Édito
Vente potentielle de Doliprane : les limites de la parole publique

Le géant pharmaceutique Sanofi négocie avec un fonds d'investissement américain la cession potentielle de 50% de sa filiale qui abrite une centaine de marques de produits sans ordonnance, dont le Doliprane. Ce dossier concentre toutes les postures des gouvernants, en France, depuis des décennies.
Article rédigé par Renaud Dély
Radio France
Publié Mis à jour
Temps de lecture : 3min
Le ministre de l' Economie, Antoine Armand , et le ministre Industrie, Marc Ferracci à l'usine Sanofi de Lisieux, lundi 14 octobre 2024. (MATHIS HARPHAM / OUEST-FRANCE / MAXPPP)

Le groupe pharmaceutique Sanofi veut donc vendre sa branche qui produit le Doliprane à un fonds de pension américain et le gouvernement Barnier se retrouve aux prises avec son premier casse-tête industriel.
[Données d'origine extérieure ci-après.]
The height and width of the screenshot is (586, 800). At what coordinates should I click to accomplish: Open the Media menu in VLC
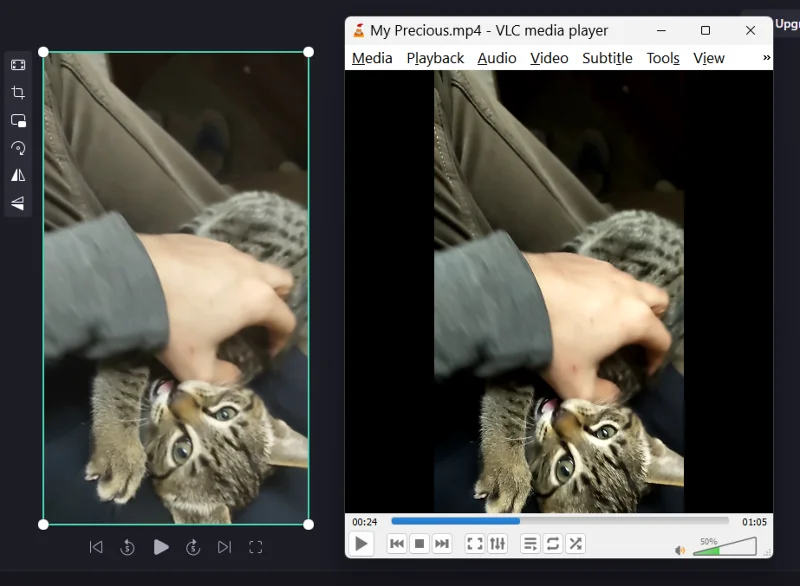pos(371,58)
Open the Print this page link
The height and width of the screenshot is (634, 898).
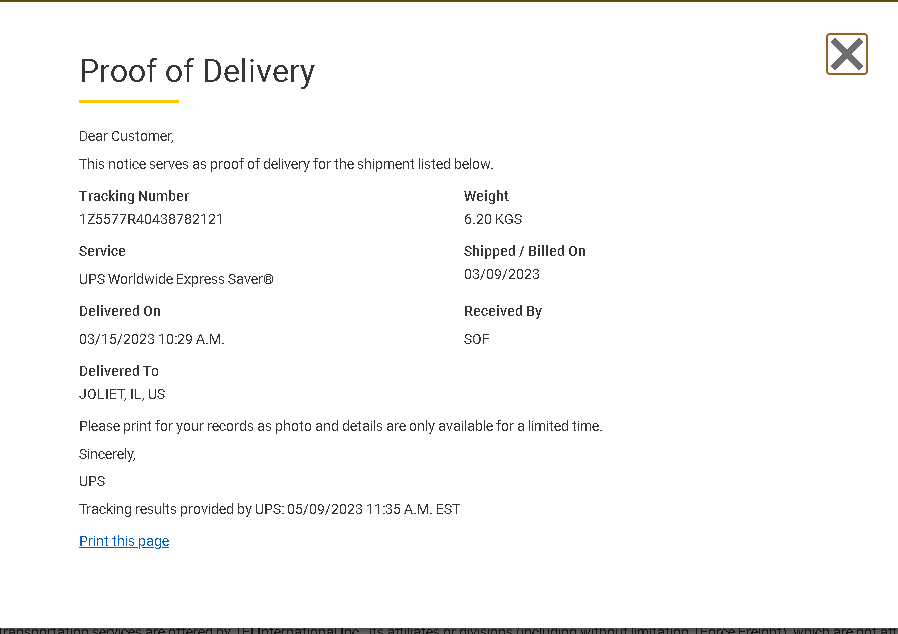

C’est d’abord le ministre de l’Industrie, Marc Ferracci, qui s’y colle. Il ne ménage pas ses efforts pour essayer d’éteindre le début d’incendie et s’est rendu sur le site de production de Lisieux, lundi 14 octobre, avec son collègue chargé de l’Économie Antoine Armand, pour faire les gros yeux à Sanofi, exiger des engagements en matière d’emploi et de maintien de la production en France. La direction du groupe s’est bien sûr empressée de les prendre, sans rassurer ni les personnels, puisque les syndicats CGT et CFDT ont lancé, jeudi 17 octobre, un mouvement de grève reconductible. Ni les opposants politiques de tous bords : d’Olivier Faure à Jordan Bardella, tous dénoncent en chœur une menace pour la souveraineté de la France. En fait, si ce dossier est une bombe politique, c’est qu’il a une forte portée symbolique - le Doliprane est le médicament préféré des Français- et qu’il concentre toutes les postures de nos gouvernants depuis des décennies. 
 

Le mythe de la relocalisation 

De droite comme de gauche, tous perpétuent l’idée que la parole politique serait toute-puissante et l’intervention publique, forcément indispensable. Emmanuel Macron n’est pas le dernier. À la sortie du Covid, le chef de l’État clamait haut et fort qu’il allait relocaliser la production de médicaments dans l’hexagone. Dans une économie libérale mondialisée, ce genre d’engagements relève bien souvent de l’illusion. Le ministre de l’Industrie, Marc Ferracci, l’entretient lorsqu’il fait mine de croire qu’il pourrait bloquer la vente d’Opella. La gauche va plus loin en promettant de "créer un pôle public du médicament". Rien que la nationalisation de la branche de Sanofi qui produit le Doliprane coûterait 15 milliards d’euros et les caisses de l’État sont vides ! Mais malheur à celui qui avoue que "l’État ne peut pas tout"; selon la formule lâchée par Lionel Jospin il y a 25 ans au moment d’un plan de licenciements chez Michelin. Cet aveu de lucidité causa la perte de l’ancien Premier ministre socialiste.
 
L’État pourrait d’abord mieux contrôler l’utilisation des subventions qu’il accorde aux groupes privés, exiger davantage de contreparties en cas d‘allègements fiscaux. Pour autant, l’indépendance stratégique de la France ne tient pas qu’au paracétamol. Plus que le lieu de production, ce sont les filières d’approvisionnement qu’il faut garantir pour conforter une souveraineté, d’ailleurs plus européenne que nationale. Les gouvernants d’aujourd’hui, comme les opposants qui leur succéderont demain, n’ont rien à gagner à agiter des peurs imaginaires. Sauf à vouloir décrédibiliser un peu plus la parole politique.